# Reboots or Boots stops at  AUTOBOOT in 10 seconds



## nero (Mar 31, 2021)

Unless I hit enter on the console keyboard. My machine will not reboot. I am not sure where this setting would be.

Thanks,
T


----------



## nero (Mar 31, 2021)

fixed this by putting autoboot_delay="0" in /boot/loader.conf

Still not sure why it was waiting there and not just doing the 10 second count down.

Cheers,
T


----------



## Mjölnir (Mar 31, 2021)

Please tell which FreeBSD version & the hardware you were using.  We'd like to know the output of
`uname -aU` & `freebsd-version` (or if you downloaded an install image, which one).


----------



## SirDice (Mar 31, 2021)

Spacebar stuck? If you hit the spacebar during the countdown, the countdown stops and will wait forever.


----------



## nero (Mar 31, 2021)

So, tested the space bar and it is not stuck. 
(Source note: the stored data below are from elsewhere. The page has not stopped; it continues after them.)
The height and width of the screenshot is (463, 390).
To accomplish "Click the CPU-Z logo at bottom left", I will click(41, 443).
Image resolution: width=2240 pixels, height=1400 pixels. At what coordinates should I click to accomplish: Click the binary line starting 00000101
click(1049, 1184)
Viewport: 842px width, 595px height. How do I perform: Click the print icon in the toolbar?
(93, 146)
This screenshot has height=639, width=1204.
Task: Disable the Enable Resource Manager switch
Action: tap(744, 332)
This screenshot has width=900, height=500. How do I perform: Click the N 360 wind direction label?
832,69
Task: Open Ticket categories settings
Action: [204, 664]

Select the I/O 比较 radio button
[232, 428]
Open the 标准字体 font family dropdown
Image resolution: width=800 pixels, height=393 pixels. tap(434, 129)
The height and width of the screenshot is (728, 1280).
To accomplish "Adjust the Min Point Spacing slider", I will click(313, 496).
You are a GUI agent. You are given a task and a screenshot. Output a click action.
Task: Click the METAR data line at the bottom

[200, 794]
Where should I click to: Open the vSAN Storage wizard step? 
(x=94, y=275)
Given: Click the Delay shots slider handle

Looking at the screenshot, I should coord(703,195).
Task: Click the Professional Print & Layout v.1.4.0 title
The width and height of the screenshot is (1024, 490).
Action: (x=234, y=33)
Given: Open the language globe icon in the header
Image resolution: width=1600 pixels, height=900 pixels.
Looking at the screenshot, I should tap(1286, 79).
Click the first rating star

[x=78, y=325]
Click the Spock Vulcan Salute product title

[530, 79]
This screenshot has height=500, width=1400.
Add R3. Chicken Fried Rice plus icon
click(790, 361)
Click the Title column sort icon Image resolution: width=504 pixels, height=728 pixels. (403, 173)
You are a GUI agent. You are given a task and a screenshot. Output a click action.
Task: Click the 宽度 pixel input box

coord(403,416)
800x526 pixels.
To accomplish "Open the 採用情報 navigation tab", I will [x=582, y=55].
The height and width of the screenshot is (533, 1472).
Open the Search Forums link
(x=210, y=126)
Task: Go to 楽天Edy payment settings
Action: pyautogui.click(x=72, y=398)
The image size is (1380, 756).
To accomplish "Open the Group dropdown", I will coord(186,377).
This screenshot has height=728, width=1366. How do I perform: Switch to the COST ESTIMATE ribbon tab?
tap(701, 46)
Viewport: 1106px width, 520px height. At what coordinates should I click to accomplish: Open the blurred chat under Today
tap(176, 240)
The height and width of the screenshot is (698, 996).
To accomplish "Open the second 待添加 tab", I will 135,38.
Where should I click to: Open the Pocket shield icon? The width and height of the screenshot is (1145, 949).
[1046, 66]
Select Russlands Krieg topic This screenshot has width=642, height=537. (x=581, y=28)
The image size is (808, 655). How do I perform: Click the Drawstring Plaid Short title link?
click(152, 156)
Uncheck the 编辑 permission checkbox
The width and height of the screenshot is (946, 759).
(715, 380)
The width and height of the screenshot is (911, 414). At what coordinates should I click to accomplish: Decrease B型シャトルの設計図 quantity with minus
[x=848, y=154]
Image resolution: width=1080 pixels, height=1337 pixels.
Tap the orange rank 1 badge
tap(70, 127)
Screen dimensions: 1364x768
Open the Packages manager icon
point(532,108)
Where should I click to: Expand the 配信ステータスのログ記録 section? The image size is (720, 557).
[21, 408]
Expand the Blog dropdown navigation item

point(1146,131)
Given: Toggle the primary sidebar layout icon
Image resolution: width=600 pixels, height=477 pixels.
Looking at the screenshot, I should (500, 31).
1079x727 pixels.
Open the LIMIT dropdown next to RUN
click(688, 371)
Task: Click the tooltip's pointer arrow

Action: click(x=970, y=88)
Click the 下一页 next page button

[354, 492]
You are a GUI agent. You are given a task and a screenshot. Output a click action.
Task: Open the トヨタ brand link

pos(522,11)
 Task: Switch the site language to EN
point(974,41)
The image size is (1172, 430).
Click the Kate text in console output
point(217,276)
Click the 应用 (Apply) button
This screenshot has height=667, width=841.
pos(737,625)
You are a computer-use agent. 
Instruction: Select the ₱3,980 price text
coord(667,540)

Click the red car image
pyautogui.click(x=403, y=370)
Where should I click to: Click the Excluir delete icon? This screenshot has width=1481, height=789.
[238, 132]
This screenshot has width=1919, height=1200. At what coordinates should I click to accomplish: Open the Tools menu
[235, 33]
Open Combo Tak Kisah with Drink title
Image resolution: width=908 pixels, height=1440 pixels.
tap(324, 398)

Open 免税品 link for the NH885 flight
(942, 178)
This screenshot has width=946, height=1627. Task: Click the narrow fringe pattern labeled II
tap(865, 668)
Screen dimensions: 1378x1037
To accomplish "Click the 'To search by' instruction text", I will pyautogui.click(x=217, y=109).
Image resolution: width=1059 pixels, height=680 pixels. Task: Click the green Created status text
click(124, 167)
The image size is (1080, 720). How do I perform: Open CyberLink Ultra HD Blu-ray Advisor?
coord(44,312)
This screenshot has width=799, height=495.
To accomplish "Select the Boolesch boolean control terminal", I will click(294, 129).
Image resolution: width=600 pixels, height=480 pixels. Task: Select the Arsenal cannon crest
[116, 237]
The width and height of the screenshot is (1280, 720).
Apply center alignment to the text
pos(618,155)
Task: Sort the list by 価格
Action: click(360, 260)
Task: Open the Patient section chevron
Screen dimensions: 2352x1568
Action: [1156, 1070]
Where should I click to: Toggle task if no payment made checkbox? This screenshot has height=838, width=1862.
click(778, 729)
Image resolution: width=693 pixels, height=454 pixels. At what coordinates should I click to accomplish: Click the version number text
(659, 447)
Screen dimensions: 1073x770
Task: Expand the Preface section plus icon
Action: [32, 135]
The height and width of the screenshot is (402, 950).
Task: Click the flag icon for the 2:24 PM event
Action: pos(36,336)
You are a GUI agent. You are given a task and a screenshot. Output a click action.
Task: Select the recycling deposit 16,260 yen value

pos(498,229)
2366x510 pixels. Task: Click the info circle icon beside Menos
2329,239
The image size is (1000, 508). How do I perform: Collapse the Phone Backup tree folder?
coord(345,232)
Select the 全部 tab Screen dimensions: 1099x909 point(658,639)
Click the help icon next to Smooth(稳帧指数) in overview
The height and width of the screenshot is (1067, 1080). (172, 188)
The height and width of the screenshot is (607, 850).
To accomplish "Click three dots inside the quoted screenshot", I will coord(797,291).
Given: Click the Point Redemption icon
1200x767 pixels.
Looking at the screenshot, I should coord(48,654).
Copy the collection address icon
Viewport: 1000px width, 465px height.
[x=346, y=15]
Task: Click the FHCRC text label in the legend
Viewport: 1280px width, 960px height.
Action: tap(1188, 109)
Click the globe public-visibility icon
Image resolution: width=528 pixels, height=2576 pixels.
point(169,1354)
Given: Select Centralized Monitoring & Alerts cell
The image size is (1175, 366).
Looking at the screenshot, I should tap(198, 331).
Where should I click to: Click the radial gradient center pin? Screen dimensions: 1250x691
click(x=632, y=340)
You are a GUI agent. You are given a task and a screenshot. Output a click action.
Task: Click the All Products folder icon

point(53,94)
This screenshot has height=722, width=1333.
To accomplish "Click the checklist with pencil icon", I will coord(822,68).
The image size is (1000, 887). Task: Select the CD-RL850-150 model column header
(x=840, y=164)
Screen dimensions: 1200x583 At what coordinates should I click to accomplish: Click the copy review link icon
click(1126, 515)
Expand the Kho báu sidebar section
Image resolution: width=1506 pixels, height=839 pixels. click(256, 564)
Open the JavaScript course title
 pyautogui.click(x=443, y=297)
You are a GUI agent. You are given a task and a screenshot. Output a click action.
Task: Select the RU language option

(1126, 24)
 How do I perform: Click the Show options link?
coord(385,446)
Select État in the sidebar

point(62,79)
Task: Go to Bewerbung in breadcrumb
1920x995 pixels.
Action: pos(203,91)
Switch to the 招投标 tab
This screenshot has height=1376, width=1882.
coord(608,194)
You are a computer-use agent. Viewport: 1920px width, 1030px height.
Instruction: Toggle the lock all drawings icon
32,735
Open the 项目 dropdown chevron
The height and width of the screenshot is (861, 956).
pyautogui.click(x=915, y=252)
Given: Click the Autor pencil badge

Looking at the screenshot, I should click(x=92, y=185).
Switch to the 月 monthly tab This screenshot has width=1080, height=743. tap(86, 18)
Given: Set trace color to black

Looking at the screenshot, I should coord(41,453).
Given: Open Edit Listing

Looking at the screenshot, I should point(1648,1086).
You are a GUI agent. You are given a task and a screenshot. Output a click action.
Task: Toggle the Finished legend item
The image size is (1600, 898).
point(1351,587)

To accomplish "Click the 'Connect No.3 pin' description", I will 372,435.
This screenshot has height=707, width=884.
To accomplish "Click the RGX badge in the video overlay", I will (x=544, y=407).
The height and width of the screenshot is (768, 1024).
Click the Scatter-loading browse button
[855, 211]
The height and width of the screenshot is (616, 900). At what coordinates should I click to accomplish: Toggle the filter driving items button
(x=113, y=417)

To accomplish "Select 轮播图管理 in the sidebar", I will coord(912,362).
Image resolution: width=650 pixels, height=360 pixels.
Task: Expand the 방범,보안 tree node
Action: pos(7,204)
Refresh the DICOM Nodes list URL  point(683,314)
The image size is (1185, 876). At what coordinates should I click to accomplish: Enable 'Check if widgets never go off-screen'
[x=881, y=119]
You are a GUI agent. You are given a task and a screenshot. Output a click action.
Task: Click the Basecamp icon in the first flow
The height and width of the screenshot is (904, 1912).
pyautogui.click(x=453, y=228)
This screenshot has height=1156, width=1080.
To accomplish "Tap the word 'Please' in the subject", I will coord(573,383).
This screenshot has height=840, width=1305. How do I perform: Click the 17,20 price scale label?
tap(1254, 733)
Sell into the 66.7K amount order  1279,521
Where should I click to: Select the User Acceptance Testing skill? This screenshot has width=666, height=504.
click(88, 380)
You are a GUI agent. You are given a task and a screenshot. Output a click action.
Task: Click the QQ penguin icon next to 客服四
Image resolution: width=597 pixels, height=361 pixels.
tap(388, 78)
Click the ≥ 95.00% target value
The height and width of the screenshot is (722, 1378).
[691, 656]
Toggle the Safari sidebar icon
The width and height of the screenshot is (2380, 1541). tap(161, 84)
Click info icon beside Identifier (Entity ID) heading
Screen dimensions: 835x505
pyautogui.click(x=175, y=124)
This is a Dell Laptop that I am using temporarily as a local webserver for development purposes. So, no X11; just console.

FreeBSD ***************** 12.2-RELEASE-p3 FreeBSD 12.2-RELEASE-p3 GENERIC  amd64

i7 - 4000 something CPU
16Gigs RAM

Cheers,
T


----------



## SirDice (Mar 31, 2021)

nero said:


> So, no X11; just console.


Not relevant for the boot menu in any case. 

I'm wondering if it might be stuck in a loop trying to find boot environments or old kernels. Can you post a picture of the screen when it just sits there?


----------



## nero (Mar 31, 2021)




----------



## SirDice (Mar 31, 2021)

Ok, no boot environments and it doesn't seem to have a problem listing the kernels. That's strange. If you set the `autoboot_delay` to 0 or "NO" it boots just fine? What if you set it to 3 seconds? Will it then be stuck at 3 seconds?


----------



## nero (Mar 31, 2021)

Yeah, so set to 0 it boots just fine.

And it seems like the oddest thing to me as well. Because it is not halting at an error or anything.

I am not in a position to test right now with 3 secs; but I will report back later on today when I can test that.

Cheers,
Tamer


----------



## SirDice (Mar 31, 2021)

Maybe it has something to do with timers. When you get the chance, check the timer settings in the BIOS too. Make sure it's set to HPET or have it enabled if there's a BIOS setting for it.


----------



## Mjölnir (Mar 31, 2021)

You could look up if there's a BIOS update available for that box.


----------



## nero (Apr 1, 2021)

So, I just tried a few things. FIrst: 

There is absolutely nothing in the bios about Timers and HPET.

When I set the time to 3 it returned to the old behavior where it stopped there. Only difference was it now said Boot in 3 seconds.

And trying to figure out the bios upgrade...Will report back.

Cheers,
T


----------



## nero (Apr 1, 2021)

and bios is up to date!

T


----------



## Snurg (Apr 1, 2021)

Got curious how the new boot loader looks.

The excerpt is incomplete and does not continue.